Autonomie und Interdependenz in einer Stadt voller kultureller Handlungsspielräume und Grenzen
Was sich seit seiner Entstehung in New York auf interkultureller Ebene entwickelte, kann von Anfang an auch in den Vereinigten Arabischen Emiraten beobachtet werden. Zweifelsohne kann auch Dubai als Melting pot bezeichnet werden. Es ist quasi das Äquivalent zu New York, der Melting pot der arabischen Halbinsel.

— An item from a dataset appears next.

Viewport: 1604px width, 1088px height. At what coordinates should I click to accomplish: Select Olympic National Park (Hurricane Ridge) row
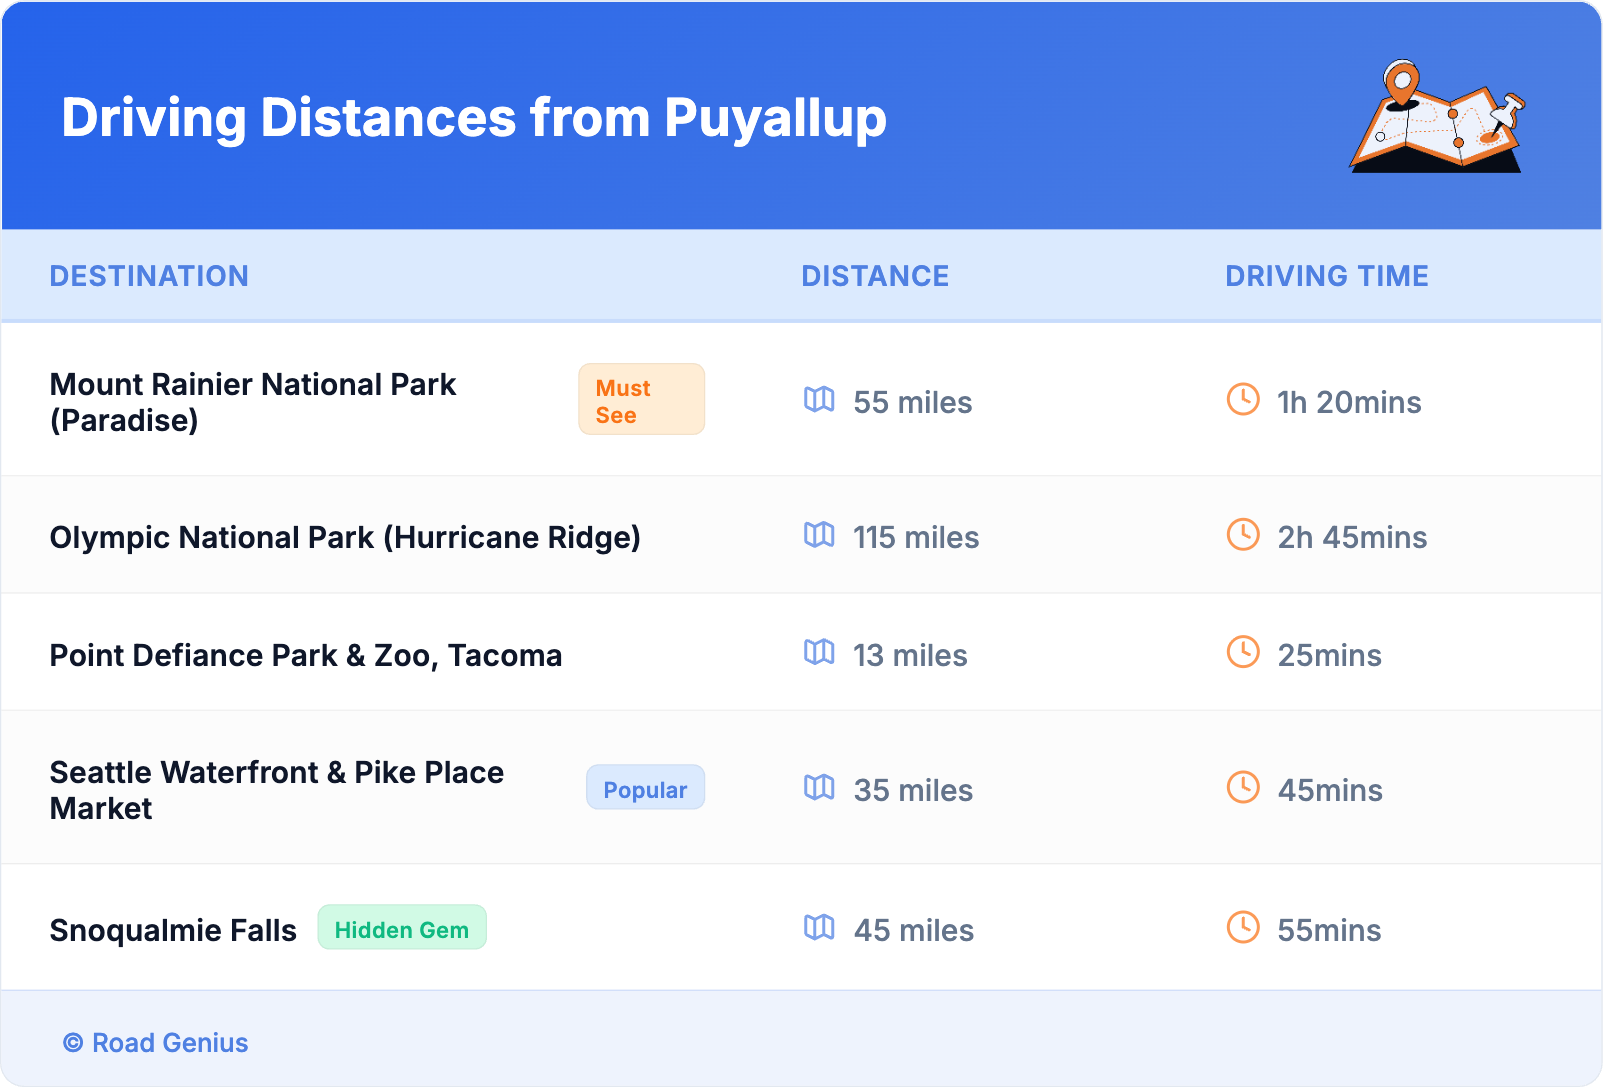point(345,537)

85% der in Dubai lebenden Menschen kommen aus den unterschiedlichsten Ländern dieser Erde. Den Reiseführern zufolge sind es ca. 200 verschiedene Nationen, die hier zusammentreffen. Doch wie leben all diese Menschen mit ihren unterschiedlichen Erfahrungen, Werten und Normen im Miteinander und wie kann es gelingen, in diesem Kulturkonglomerat seine eigenen Handlungsspielräume auszuloten, sich selbst, seinen Werten und Normen treu zu bleiben und selbstbestimmt zu agieren?
Kultur, so die Psychologin Sylvia Schroll-Machl, bietet dem Menschen im materiellen und immateriellen geistigen Bereich Handlungsmöglichkeiten, setzt aber auch Handlungsgrenzen.[1] In Dubai, so schien es mir auf den ersten Blick, sind alte Traditionen und Kultur nicht allgegenwärtig, so wie sie beispielsweise in italienischen Städten sofort präsent und erlebbar ist. Mein erster Eindruck war vielmehr, dass die arabische Kultur zugunsten der vielen Einwandererkulturen weichen musste. Wenn dem so wäre, wie würde Kultur dann in Dubai überhaupt definiert bzw. gäbe es dann mehrere Kulturen parallel, welche unsere Handlungsmöglichkeiten und –grenzen bestimmen?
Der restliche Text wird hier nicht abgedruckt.